Retype the lines from the one containing "has height=509, width=905." through the end of the records, keeping every character as it stands.

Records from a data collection
start
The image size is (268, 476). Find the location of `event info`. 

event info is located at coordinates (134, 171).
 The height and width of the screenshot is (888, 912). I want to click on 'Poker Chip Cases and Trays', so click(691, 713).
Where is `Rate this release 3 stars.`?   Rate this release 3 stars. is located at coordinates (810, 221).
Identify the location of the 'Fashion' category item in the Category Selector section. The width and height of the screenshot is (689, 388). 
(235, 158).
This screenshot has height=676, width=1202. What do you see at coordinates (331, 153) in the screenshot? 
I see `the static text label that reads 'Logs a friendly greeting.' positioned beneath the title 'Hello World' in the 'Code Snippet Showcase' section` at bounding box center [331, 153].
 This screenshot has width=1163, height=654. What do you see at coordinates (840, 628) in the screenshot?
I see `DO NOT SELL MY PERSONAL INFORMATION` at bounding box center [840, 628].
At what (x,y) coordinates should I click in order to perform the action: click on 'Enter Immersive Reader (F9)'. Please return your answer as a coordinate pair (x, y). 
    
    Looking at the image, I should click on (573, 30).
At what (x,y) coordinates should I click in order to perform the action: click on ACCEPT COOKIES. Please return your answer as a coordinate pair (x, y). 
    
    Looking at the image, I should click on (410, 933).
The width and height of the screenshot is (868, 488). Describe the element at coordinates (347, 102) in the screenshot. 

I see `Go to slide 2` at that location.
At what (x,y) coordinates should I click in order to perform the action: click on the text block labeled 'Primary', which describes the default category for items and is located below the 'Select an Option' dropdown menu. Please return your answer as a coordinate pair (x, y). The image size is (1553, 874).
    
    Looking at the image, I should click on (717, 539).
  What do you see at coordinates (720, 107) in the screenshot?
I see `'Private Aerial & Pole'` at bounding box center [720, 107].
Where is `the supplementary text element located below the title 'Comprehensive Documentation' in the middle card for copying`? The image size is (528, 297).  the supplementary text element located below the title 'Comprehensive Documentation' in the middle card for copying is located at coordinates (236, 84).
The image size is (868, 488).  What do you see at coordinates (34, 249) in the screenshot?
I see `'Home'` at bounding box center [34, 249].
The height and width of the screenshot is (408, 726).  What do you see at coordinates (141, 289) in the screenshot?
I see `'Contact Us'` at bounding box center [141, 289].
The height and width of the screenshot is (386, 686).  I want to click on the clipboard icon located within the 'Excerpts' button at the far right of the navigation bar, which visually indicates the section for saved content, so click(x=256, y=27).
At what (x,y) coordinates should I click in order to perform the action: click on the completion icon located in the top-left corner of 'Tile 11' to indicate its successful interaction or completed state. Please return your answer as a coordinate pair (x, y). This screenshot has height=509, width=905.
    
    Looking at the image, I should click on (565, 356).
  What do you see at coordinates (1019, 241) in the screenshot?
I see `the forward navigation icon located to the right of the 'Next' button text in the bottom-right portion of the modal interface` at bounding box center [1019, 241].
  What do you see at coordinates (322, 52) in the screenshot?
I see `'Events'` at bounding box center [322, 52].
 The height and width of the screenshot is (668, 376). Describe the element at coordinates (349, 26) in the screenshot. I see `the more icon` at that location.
end
# [Reply to the task]
At what (x,y) coordinates should I click in order to perform the action: click on the completion icon located in the top-left corner of 'Tile 11' to indicate its successful interaction or completed state. Please return your answer as a coordinate pair (x, y). This screenshot has height=509, width=905.
    
    Looking at the image, I should click on (565, 356).
  What do you see at coordinates (1019, 241) in the screenshot?
I see `the forward navigation icon located to the right of the 'Next' button text in the bottom-right portion of the modal interface` at bounding box center [1019, 241].
  What do you see at coordinates (322, 52) in the screenshot?
I see `'Events'` at bounding box center [322, 52].
 The height and width of the screenshot is (668, 376). Describe the element at coordinates (349, 26) in the screenshot. I see `the more icon` at that location.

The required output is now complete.